As a travesty of Edgar Allan Poe, The Crime of Doctor Crespi occupies a certain niche between Universal’s earlier literary deviancies (The Black Cat, 1934; The Raven, 1935) and American International’s abundant market-driven liberties in the 1960s (House of Usher, 1960; The Conqueror Worm, 1968 et al). Summarily dismissed by Winfield Sheehan while directing Walking Down Broadway at Fox in 1933, Erich von Stroheim was forced to subsist by cadging pennies on Poverty Row in thankless roles for Monogram and Invincible.  Hungarian émigré John H. Auer summoned him to New York for The Crime of Doctor Crespi, a ragtag riff on Edgar Allan Poe’s “The Premature Burial,” filmed on a shoestring in the Bronx.  It’s plot shares sexual peccadilloes with two superior horror pictures released in July, ahead of Crespi’s October bow.  Eschewing the heady romanticism of Bela Lugosi’s Dr. Vollin in The Raven and the Krafft-Ebing aspect of Peter Lorre’s Dr. Gogol in Mad Love (1935), von Stroheim’s equally ruthless mad doctor appears superficially more practical.  Likewise motivated by sexual desire, Crespi removes obstacles to his carnal objectives with brutal determination, savoring the sadistic destruction of his rival while offering sly solace to the conquered wife.
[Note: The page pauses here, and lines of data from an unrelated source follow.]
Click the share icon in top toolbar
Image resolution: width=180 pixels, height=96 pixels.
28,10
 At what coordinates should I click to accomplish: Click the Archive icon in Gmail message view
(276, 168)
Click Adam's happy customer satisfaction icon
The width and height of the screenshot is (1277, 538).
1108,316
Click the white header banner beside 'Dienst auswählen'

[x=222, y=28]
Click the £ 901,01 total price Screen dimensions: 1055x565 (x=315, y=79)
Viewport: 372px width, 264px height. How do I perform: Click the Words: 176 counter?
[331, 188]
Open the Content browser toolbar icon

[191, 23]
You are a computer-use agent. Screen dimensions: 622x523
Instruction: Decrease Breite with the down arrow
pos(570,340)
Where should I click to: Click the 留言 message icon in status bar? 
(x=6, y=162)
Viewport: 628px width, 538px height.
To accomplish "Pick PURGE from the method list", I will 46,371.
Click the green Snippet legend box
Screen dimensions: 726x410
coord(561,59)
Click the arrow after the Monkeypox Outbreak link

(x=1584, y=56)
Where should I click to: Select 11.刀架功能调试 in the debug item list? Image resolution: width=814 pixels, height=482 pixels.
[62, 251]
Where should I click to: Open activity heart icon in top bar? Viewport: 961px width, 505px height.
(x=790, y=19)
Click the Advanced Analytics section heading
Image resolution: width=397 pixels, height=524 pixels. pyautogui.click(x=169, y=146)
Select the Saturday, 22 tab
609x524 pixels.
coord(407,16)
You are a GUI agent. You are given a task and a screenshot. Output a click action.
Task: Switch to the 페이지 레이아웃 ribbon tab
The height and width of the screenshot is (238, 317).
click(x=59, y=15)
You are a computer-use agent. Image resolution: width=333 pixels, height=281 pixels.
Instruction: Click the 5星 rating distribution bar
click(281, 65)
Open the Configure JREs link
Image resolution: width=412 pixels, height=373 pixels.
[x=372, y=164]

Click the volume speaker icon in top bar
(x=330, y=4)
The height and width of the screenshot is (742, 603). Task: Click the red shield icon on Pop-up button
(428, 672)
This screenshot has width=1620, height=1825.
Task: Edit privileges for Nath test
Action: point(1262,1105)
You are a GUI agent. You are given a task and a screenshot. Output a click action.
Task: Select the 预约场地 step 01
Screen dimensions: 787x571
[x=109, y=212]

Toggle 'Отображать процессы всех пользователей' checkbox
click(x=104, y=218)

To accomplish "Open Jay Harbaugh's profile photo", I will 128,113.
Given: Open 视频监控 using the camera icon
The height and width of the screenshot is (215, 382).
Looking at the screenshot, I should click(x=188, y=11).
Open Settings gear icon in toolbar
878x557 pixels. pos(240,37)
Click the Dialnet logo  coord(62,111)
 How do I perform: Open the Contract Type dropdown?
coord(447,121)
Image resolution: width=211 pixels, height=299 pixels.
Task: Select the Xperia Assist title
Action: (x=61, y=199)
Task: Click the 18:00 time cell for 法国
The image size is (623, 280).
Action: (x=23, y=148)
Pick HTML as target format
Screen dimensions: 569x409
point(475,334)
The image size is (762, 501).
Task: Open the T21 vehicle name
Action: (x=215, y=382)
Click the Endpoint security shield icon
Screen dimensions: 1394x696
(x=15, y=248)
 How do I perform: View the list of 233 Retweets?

Independently produced by director Auer, it was the first film to be released under the Republic Pictures brand and Auer would remain with Republic right up to the company’s demise in the 1950s. With von Stroheim’s megalomaniacal surgeon indulging his audience persona as “The Man You Love to Hate,” Crespi also accommodates homage high and low.  It rekindles the grotesqueries of The Wedding March (1928) and nods to Carl Th. Dreyer and Universal monster movies with a Vampyr-inspired cemetery trek and the casting of Dracula (1931) and Frankenstein (1931) sidekick Dwight Frye as an unorthodox hero.  An unprepossessing actress named Jeanne Kelly has a forgettable bit role as the desk nurse; who would guess that, rechristened Jean Brooks, she would make an indelible impression as Jacqueline, the doomed devil-worshipper of Val Lewton’s The Seventh Victim (1943)?  —Scott MacQueen


Restored by UCLA Film & Television Archive with funding provided by The Packard Humanities Institute


Restored from the incomplete original nitrate picture and track negatives, reels of a 35mm nitrate French dupe negative, reels of a 35mm acetate fine grain master and an original 16mm reduction print.  Laboratory services by The Stanford Theatre Film Laboratory, Audio Mechanics, DJ Audio, Simon Daniel Sound.  Special thanks to: David Shepard—Film Preservation Associates, Inc.; Academy Film Archive; Greg Luce—Sinister Cinema.